What you should do: Please retype each record exactly as it stands below.

Records for processing:
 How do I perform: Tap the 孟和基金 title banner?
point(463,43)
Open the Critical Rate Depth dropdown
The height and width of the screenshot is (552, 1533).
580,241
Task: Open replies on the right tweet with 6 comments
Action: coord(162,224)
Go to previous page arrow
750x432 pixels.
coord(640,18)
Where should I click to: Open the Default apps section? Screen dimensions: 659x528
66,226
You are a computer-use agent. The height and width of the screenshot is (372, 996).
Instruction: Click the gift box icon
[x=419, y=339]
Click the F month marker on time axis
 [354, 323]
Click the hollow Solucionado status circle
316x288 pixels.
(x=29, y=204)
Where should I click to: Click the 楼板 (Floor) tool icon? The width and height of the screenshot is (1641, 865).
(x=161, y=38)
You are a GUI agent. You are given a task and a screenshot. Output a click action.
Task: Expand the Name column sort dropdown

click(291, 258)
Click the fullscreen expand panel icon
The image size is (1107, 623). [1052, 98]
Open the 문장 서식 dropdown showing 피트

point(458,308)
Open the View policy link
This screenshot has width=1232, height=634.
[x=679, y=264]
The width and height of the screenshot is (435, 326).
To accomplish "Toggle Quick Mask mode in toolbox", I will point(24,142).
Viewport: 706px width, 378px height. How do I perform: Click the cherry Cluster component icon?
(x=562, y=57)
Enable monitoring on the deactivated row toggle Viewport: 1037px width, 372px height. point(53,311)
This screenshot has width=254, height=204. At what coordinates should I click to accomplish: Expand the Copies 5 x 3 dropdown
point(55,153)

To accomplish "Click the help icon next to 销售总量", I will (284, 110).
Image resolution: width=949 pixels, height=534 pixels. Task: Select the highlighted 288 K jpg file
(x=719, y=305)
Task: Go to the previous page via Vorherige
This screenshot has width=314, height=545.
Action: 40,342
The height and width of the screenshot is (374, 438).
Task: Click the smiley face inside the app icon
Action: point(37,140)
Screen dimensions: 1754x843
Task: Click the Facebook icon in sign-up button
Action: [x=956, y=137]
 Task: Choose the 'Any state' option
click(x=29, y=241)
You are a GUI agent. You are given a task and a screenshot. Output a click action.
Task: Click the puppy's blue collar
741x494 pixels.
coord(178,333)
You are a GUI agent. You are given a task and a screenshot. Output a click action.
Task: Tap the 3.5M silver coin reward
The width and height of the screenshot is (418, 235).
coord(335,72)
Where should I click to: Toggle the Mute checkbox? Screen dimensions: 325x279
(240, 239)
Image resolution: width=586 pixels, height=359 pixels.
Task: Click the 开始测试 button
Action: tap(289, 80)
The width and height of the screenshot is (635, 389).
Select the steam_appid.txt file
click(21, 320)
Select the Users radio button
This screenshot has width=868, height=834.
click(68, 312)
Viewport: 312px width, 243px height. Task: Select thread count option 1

Answer to this exercise:
 How do I perform: Tap the 孟和基金 title banner?
point(463,43)
Open the Critical Rate Depth dropdown
The height and width of the screenshot is (552, 1533).
580,241
Task: Open replies on the right tweet with 6 comments
Action: coord(162,224)
Go to previous page arrow
750x432 pixels.
coord(640,18)
Where should I click to: Open the Default apps section? Screen dimensions: 659x528
66,226
You are a computer-use agent. The height and width of the screenshot is (372, 996).
Instruction: Click the gift box icon
[x=419, y=339]
Click the F month marker on time axis
 [354, 323]
Click the hollow Solucionado status circle
316x288 pixels.
(x=29, y=204)
Where should I click to: Click the 楼板 (Floor) tool icon? The width and height of the screenshot is (1641, 865).
(x=161, y=38)
You are a GUI agent. You are given a task and a screenshot. Output a click action.
Task: Expand the Name column sort dropdown

click(291, 258)
Click the fullscreen expand panel icon
The image size is (1107, 623). [1052, 98]
Open the 문장 서식 dropdown showing 피트

point(458,308)
Open the View policy link
This screenshot has width=1232, height=634.
[x=679, y=264]
The width and height of the screenshot is (435, 326).
To accomplish "Toggle Quick Mask mode in toolbox", I will point(24,142).
Viewport: 706px width, 378px height. How do I perform: Click the cherry Cluster component icon?
(x=562, y=57)
Enable monitoring on the deactivated row toggle Viewport: 1037px width, 372px height. point(53,311)
This screenshot has width=254, height=204. At what coordinates should I click to accomplish: Expand the Copies 5 x 3 dropdown
point(55,153)

To accomplish "Click the help icon next to 销售总量", I will (284, 110).
Image resolution: width=949 pixels, height=534 pixels. Task: Select the highlighted 288 K jpg file
(x=719, y=305)
Task: Go to the previous page via Vorherige
This screenshot has width=314, height=545.
Action: 40,342
The height and width of the screenshot is (374, 438).
Task: Click the smiley face inside the app icon
Action: point(37,140)
Screen dimensions: 1754x843
Task: Click the Facebook icon in sign-up button
Action: [x=956, y=137]
 Task: Choose the 'Any state' option
click(x=29, y=241)
You are a GUI agent. You are given a task and a screenshot. Output a click action.
Task: Click the puppy's blue collar
741x494 pixels.
coord(178,333)
You are a GUI agent. You are given a task and a screenshot. Output a click action.
Task: Tap the 3.5M silver coin reward
The width and height of the screenshot is (418, 235).
coord(335,72)
Where should I click to: Toggle the Mute checkbox? Screen dimensions: 325x279
(240, 239)
Image resolution: width=586 pixels, height=359 pixels.
Task: Click the 开始测试 button
Action: tap(289, 80)
The width and height of the screenshot is (635, 389).
Select the steam_appid.txt file
click(21, 320)
Select the Users radio button
This screenshot has width=868, height=834.
click(68, 312)
Viewport: 312px width, 243px height. Task: Select thread count option 1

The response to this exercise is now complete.